*GIVEN EXERCISE:*
Decide whether each statement agrees with the package description below, answering yes or no and quoting the words of the description that settle it: (a) The package is a PHP port of a parser from ICU4J. (b) The parser turns patterns into a token stream only, without building a tree. (c) The locale utilities include plural rules.

*SOURCE PASSAGE:*
A PHP port of ICU4J's MessagePattern parser with locale utilities. Parses ICU MessageFormat patterns into an inspectable AST and provides locale data support for internationalization in PHP.
This package focuses on:
- ICU MessagePattern Parser - Parsing ICU MessageFormat patterns into a precise token stream and AST (Abstract Syntax Tree), exposing the internal structure of messages (literals, arguments, selects, plurals, nested sub-messages, offsets, quoted text, etc.).
- Locale Utilities - Access language data, plural rules, and locale validation for internationalization support.

*SUPPLIED DATA:*
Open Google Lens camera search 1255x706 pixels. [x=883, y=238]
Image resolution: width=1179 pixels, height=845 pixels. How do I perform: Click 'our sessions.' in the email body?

*ANSWER TO THIS TASK:*
(a) Yes: "A PHP port of ICU4J's MessagePattern parser"
(b) No: "into a precise token stream and AST (Abstract Syntax Tree)"
(c) Yes: "Access language data, plural rules, and locale validation"